Moreover, the Europeans believe Mr. Trump’s strategy — praising Mr. Putin when the two appear together as they did in Helsinki, then letting his aides step up pressure — is, if anything, emboldening the Russian leader. They were stunned to see Russia send a hit squad to Britain to try to kill a former Russian intelligence officer, Sergei V. Skripal, despite having exchanged him in a spy-swap years before. And Russia continues to freely meddle in European politics, most recently trying to block the accession of Macedonia to both NATO and the European Union.

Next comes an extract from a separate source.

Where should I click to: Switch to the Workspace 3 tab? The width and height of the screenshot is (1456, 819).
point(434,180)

But the European reaction has been disorganized. While NATO countries have put more troops in Baltic nations and Poland, and are preparing a huge military exercise in the North Atlantic, there is no agreed-on strategy over what red lines should be set to respond to Russian activity. Nowhere is that clearer than in the realm of cyberwarfare, where Europeans are spending more money on collective defense, but NATO has no offensive capability and no agreement about what kind of interference by the Russians calls for a response.
For his part, Mr. Putin has calibrated his actions with care. He denies that the Russian deployment of what the West calls an SSC-8 missile violates the treaty. And he has accused the United States — long before Mr. Trump was elected — of violating the treaty itself, arguing that antimissile batteries it has placed in Europe could be used to fire other missiles that violate the ban on weapons that can reach 300 to 3,500 miles.

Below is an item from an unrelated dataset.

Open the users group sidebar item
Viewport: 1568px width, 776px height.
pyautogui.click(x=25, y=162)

If the breach with Russia opens, it will most likely rekindle the Europeans’ fear that their territory would be the battlefield for the superpowers.
“I am deeply worried,” Wolfgang Ischinger, the former German ambassador to the United States, said on Sunday. He urged Washington instead to try to expand the treaty, by bringing in China. “No way European allies like Germany could live through another I.N.F.” deployment, he wrote on Twitter, “a la 1980s: that road is closed.”
Mr. Trump himself seemed to open up that possibility on Saturday. “If they get smart and if others get smart and they say, ‘Let’s not develop these horrible nuclear weapons,’ I would be extremely happy with that. But as long as somebody is violating that agreement, we’re not going to be the only one to adhere to it,” he said.
But missile treaties are not like Nafta, the trade agreement Mr. Trump criticized and then renegotiated with Mexico and Canada.
Mr. Putin has little incentive to negotiate a new I.N.F. treaty; his intermediate-range missiles fit a strategy of disruption. The Chinese have even less incentive to join any talks: Most of their missiles, nuclear and non-nuclear, fall within the range of weapons prohibited by the treaty. They would be giving up one of their primary tools for keeping the United States at a distance in the Pacific. And the Americans, the Chinese point out, have missiles of the same range at sea and on aircraft, which are permitted by the treaty.
Mr. Trump’s strategy is even harder to discern in the cyberattacks. While the Justice Department has indicted Russians working for the Internet Research Agency, officers of the intelligence organization formerly known as the GRU, and now an “accountant” charged with aiding influence campaigns with millions of dollars, none is known to be in custody. (The United States will not describe the whereabouts of the accountant.)
The newly elevated United States Cyber Command has put together a team to counter election interference, but said little about its tactics. Fighting disinformation is especially hard: Cybercommand officials say they are far more comfortable turning off Iranian centrifuges or sabotaging North Korean missiles than they are waging counter-information wars.
While Mr. Trump can build missiles to match the Chinese or Russian arsenals, there is no simple way to match Russian or Chinese influence operations.
For the Trump administration, it is like the early 1950s all over again, said one of the president’s top advisers, as a new threat emerged and Washington argued over how, or if, to counter it. But this time Washington does not seem to be consulting its allies.